The majority opinion suggests that if the Cobb County Marietta Water Authority "can be said to be an arm of the county and city, it is in no position to urge the denial of equal protection since in that event it is a creature of the State which does not enjoy the privileges and immunities afforded to its citizens." In support, the case of Ellington Co. v. City of Macon, 177 Ga. 541 (1b) (170 SE 813) is cited.
This same argument was used in a dissenting opinion in the case of Stewart v. Davidson, 218 Ga. 760 (130 SE2d 822)
, but the majority of the Supreme Court held otherwise (see pp. 760-769). At page 764 the court stated: "It is not a valid argument to contend that since petitioners are public officers of a subordinate unit of the State they cannot attack this State law. The only requisite to the right to make the attack is a showing that it is hurtful to the attacker. State Ports Authority v. Arnall, 201 Ga. 713 (41 SE2d 246)
; City of Moultrie v. Moultrie Bkg. Co., 175 Ga. 738 (165 SE 814)
; Calhoun County v. Early County, 205 Ga. 169 (52 SE2d 854)
; Franklin v. Harper, 205 Ga. 779 (55 SE2d 221)
; State of Ga. v. Blasingame, 212 Ga. 222 (91 SE2d 341)
; Vandiver v. Williams, 218 Ga. 60 (126 SE2d 210)
." Thus, the State has the power, as a party litigant, to attack the validity of statutes of the General Assembly, and is not estopped or relegated to seeking repeal of the statute. See Vandiver v. Williams, 218 Ga. 60 (2)
, supra. Likewise, the public officers of a subordinate unit of the State may also raise constitutional attacks and the only requisite is that they show the law is hurtful to the attackers. Stewart v. Davidson, 218 Ga. 760
, supra, p. 764.
Therefore, it is my opinion that the Cobb County-Marietta Water Authority has shown discrimination against it, either by the Commissioner of Revenue or by the General Assembly of Georgia.

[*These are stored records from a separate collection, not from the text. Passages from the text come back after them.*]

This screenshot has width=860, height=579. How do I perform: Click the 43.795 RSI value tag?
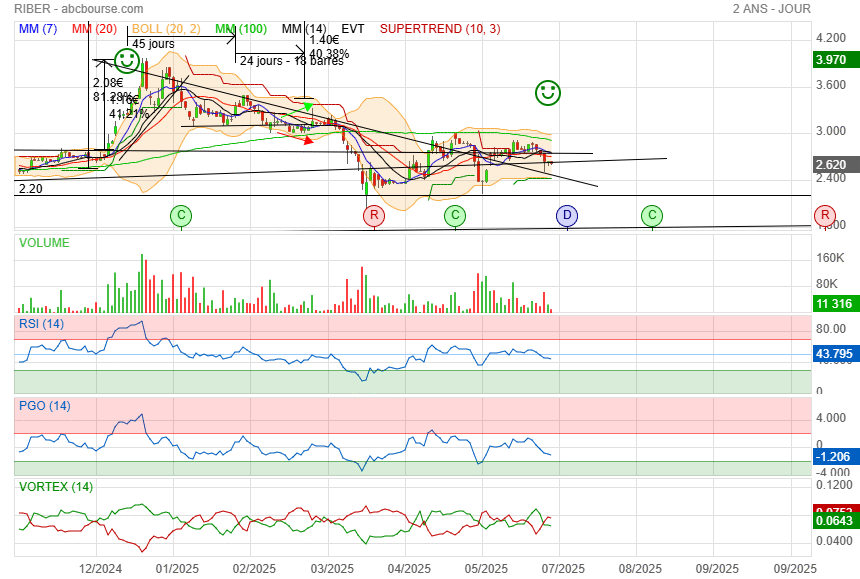click(833, 354)
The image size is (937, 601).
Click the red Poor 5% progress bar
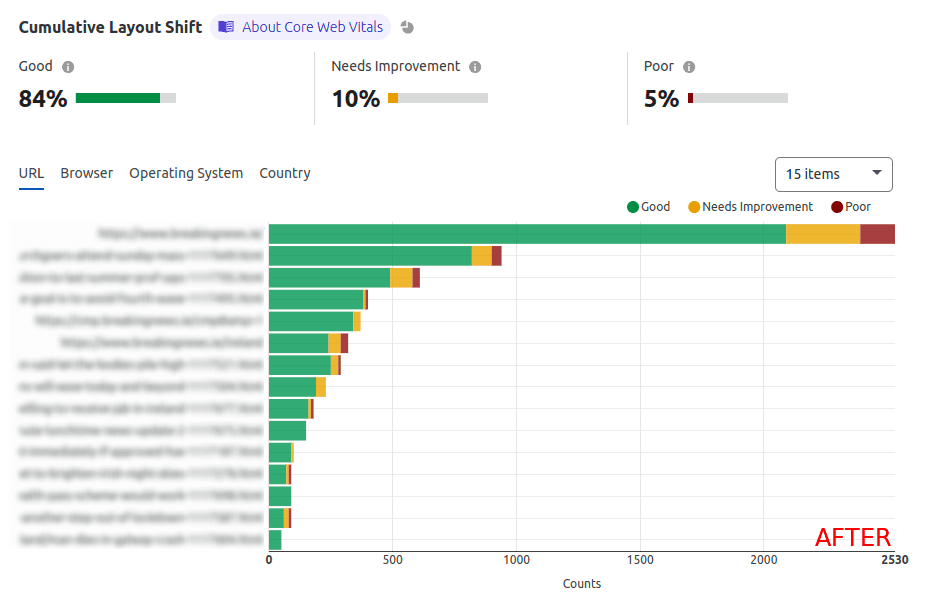690,98
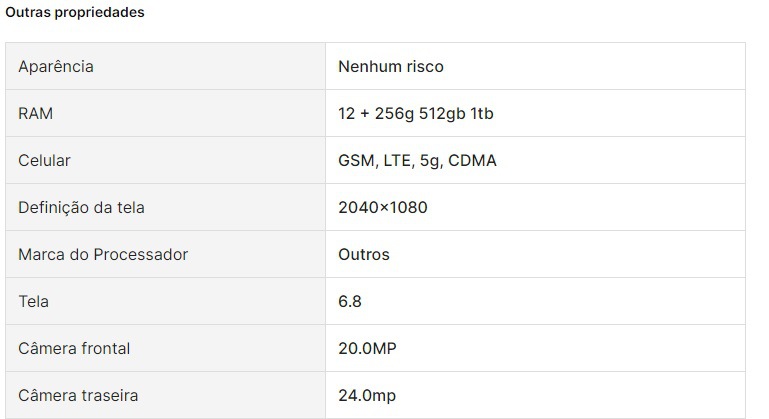Select the "Celular" label cell
Screen dimensions: 769x419
tap(45, 160)
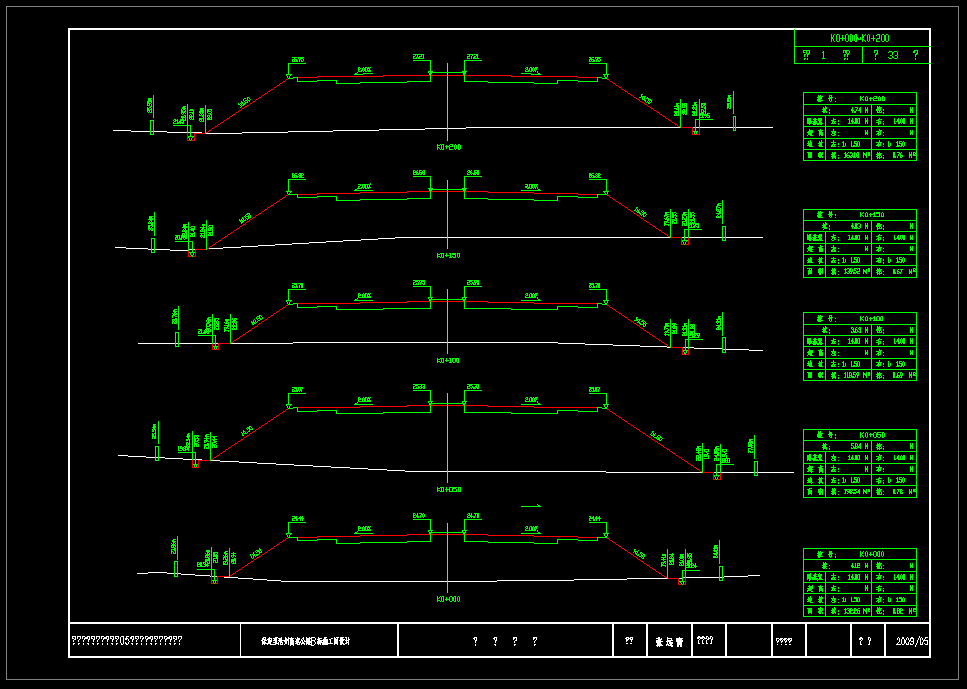Click the K0+200 station label below the section
The width and height of the screenshot is (967, 689).
[448, 147]
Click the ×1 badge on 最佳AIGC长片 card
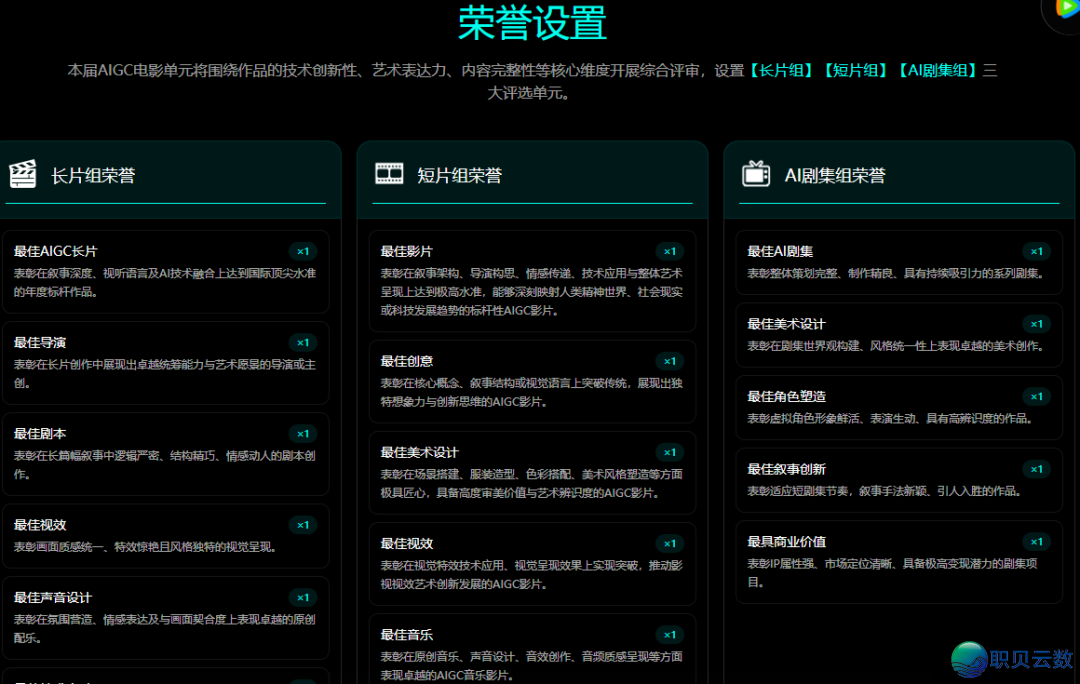Viewport: 1080px width, 684px height. [303, 252]
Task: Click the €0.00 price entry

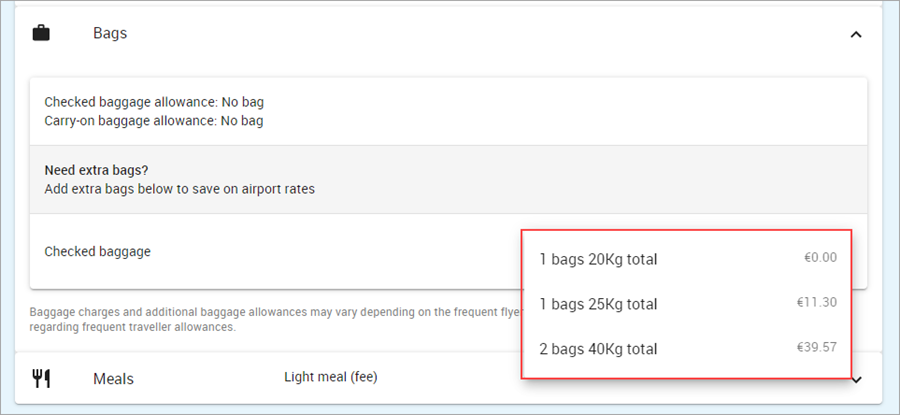Action: [x=820, y=258]
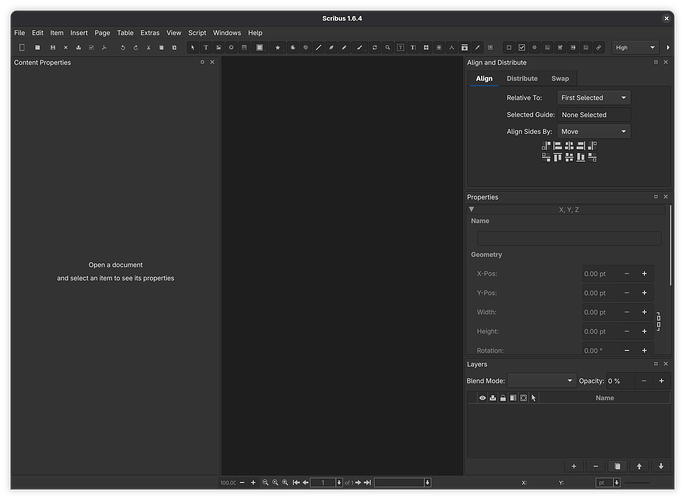Viewport: 685px width, 500px height.
Task: Click the Zoom magnifier tool in toolbar
Action: click(388, 47)
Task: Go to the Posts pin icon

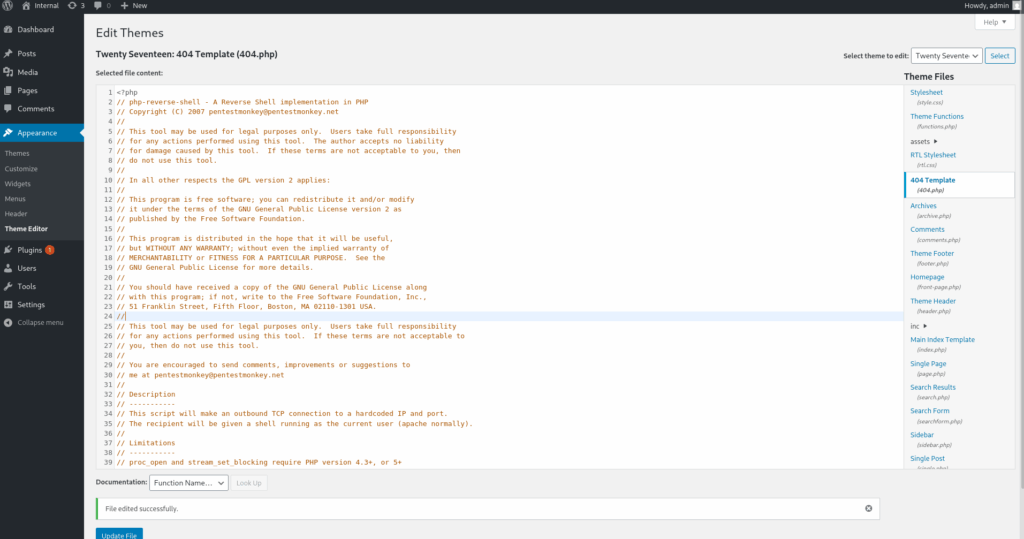Action: click(x=8, y=54)
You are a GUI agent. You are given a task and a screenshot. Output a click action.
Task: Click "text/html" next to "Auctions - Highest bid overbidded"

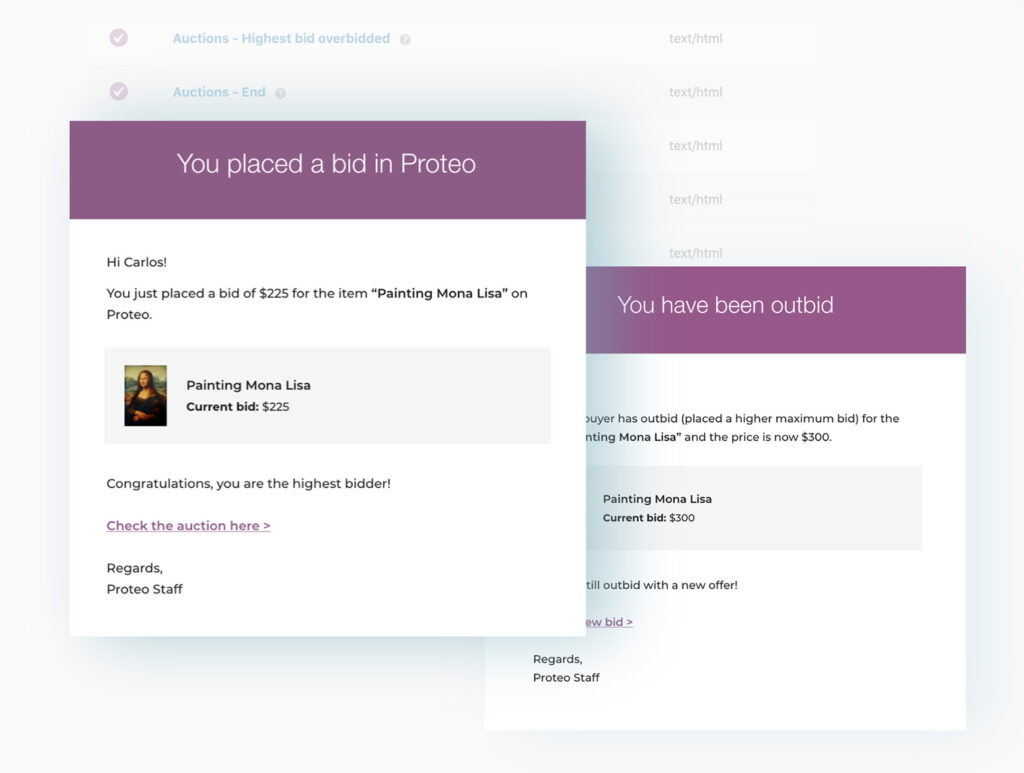[695, 38]
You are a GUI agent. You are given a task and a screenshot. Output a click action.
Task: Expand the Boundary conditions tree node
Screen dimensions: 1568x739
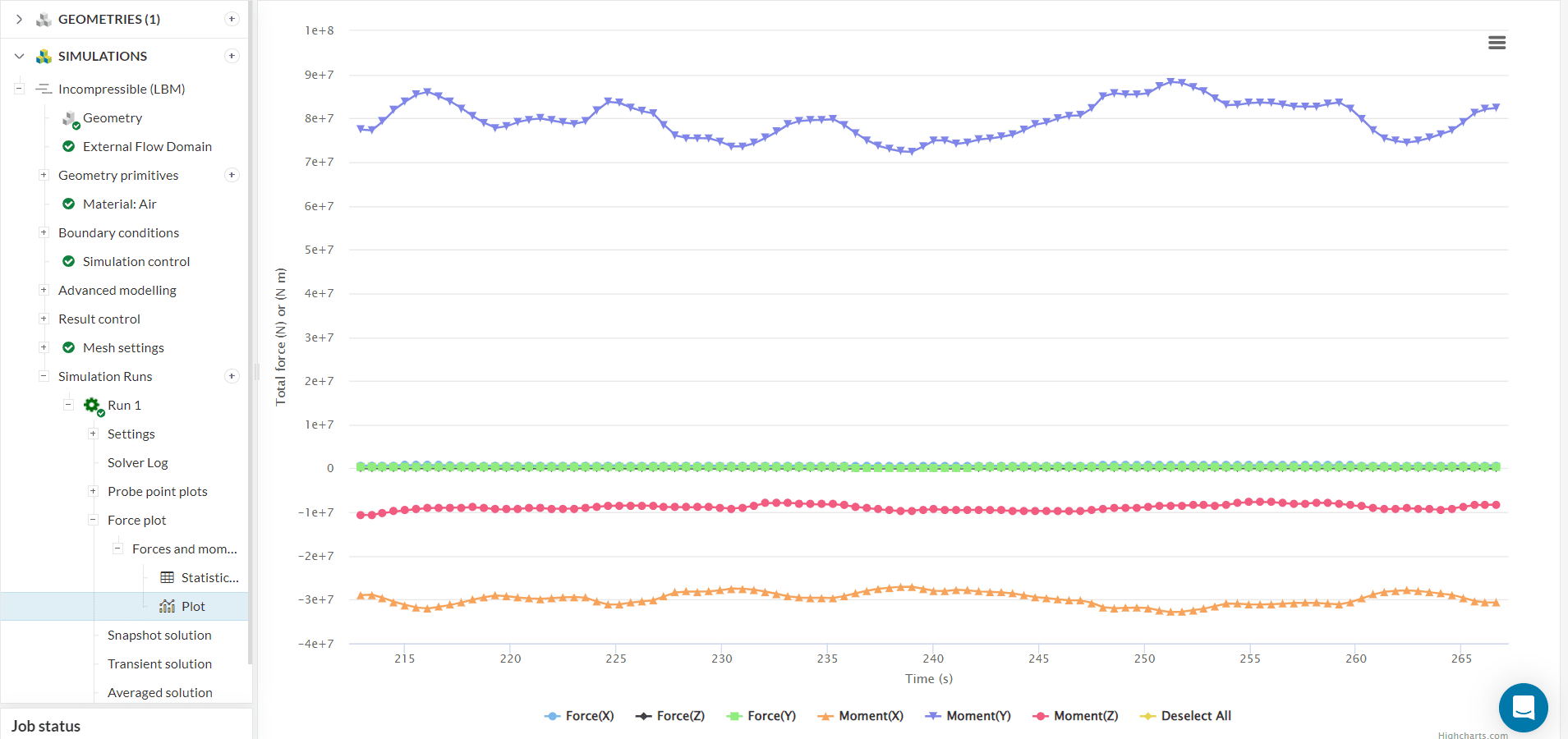pos(44,232)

There is yet another reason why no tax can be collected from the Cobb County-Marietta Water Authority. By reading the statutes with reference to Clayton County, Bibb County and Cobb County in pari materia as to the purposes of the establishment of the three Authorities (a board of five acting in and for Clayton County; and public corporations as to Bibb County and Cobb County) we find them, to all intents and purposes, drawn for the same purposes, with the same powers and duties. The legislature stated they are to be "liberally construed to effect the purposes hereof." No tax exemption is shown in the Clayton statute, although the Bibb statute states it, "shall be exempt from all taxes and special assessments of any city, county or the state or any political sub-division thereof." Further, in reading the Cobb statute there is found in several places in the Act statements showing it to be tax exempt. Ga. L. 1951, pp. 497, 511. In 8, p. 504, is found the following: "Such bonds and the income thereof shall be exempt from all taxation within the State." In 23 thereof it is provided that: "Proceeds from the sale of revenue bonds . . . contributions . . . fees and earnings, shall be deemed to be trust funds to be held and applied solely as provided in this Act." The purposes of each and all of these three is to obtain financing from free enterprise by governmental agencies to perform municipal functions, and the law itself precludes taxation by any department of the government. In 22, p. 510 of the Cobb County statute, it is provided that the powers, duties or existence of the Authority, its officers, employees or agents during the time that the bonds remain outstanding "shall not be diminished or impaired in any manner that will affect adversely the interest and rights of the holders of such bonds, and no other entity, department, agency or authority will be created which will compete with the authority to such an extent as to affect adversely the Interests and rights of the holders of such bonds, nor will the State itself so compete with the authority. " (Emphasis supplied.) This question arises: will not the State through the Revenue Commissioner in attempting to collect taxes weaken, impair and diminish the payment of the bonds? Nowhere in the Act is there provision for the payment of tax moneys, and none was contemplated in the drawing of this statute, for it is, indeed, a subdivision of the State as stated in 2, p. 498.